Ah, mungkin suara hujan mampu mengalahkan,
seruan ketulusan dari nurani yang sejak awal tak berhenti menyerukan
(Baca Juga: Puisi-Puisi Dwita Utami)
MEMOAR BERBALUT LARA
Jika kau ingin tahu apa sebenarnya nestapa
maka akan kuberi tahu,
yang terasa sebelum benar-benar ada
adalah perihal bahagia
yang didapati saat terjadi
adalah seruan berulang pada semesta
meminta agar badai itu musnah
agar tak ada rintik hujan
jatuh dari pupil indah milik puan
sebelum aroma petrichor menghambur,
juga agar tak terdengar isak
yang akrab dengan sesak
di dalam dada
menukar suka cita dengan sekeping lara
yang ditulis usai pilu
adalah segenap harapan untuk menemukan kerelaan
dalam catatan kecil yang ditinggalkan
Jangan Lama-lama
tak perlu ragu
masa tak pernah menunggu
tak perlu bimbang
masa tak akan berulang
jangan lama-lama berada di kepala
atau terus berpikir
tanpa tahu jalan itu akan membawamu kemana,
tak ada kepastian
tak ada jaminan
bahwa lama selalu bermuara pada suka cita
jangan terlalu betah di kepala
berhentilah meragu
harusnya kepercayaan itu nyata
tanpa satu batas pun
Izah Cahya Novembrilianti, biasa dikenal dengan Izah atau Izah Cahya, adalah gadis yang lahir di Pekalongan, 28 November 2000. Ia merupakan mahasiswa jurusan Pendidikan Bahasa dan Sastra Indonesia, Universitas Muhammadiyah Purwokerto.
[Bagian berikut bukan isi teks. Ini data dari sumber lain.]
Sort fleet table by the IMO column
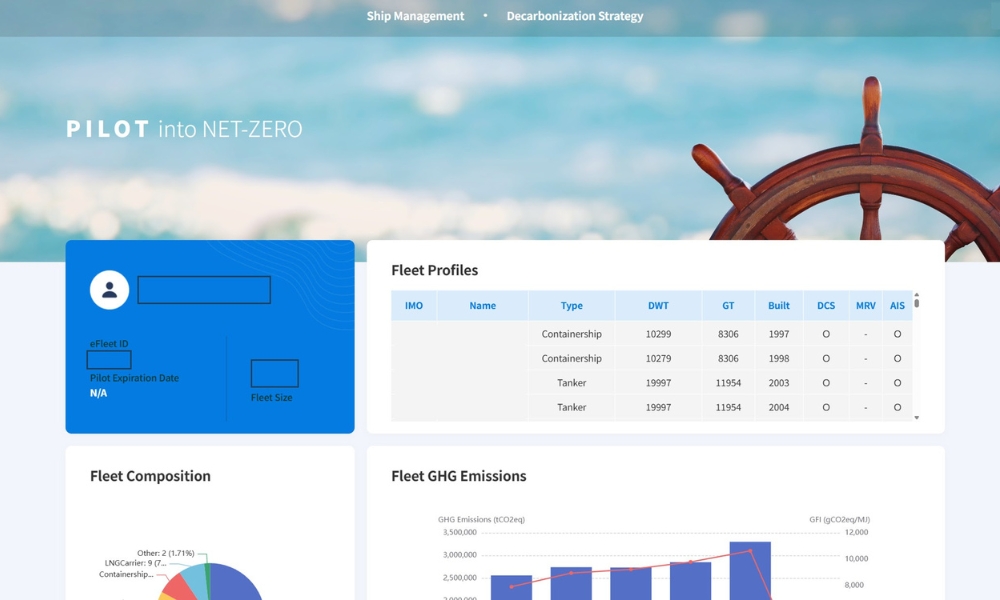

Karyanya yang berupa artikel berhasil dimuat di media daring. Beberapa puisinya juga pernah masuk ke dalam kategori penulis terpilih dalam beberapa lomba cipta puisi nasional (Jejak Publisher, 2018-2019), serta menjadi kontributor pada beberapa buku antologi puisi. Saat ini penulis berdomisili di Desa Karasakageng, RT 02/010, Sragi, Pekalongan.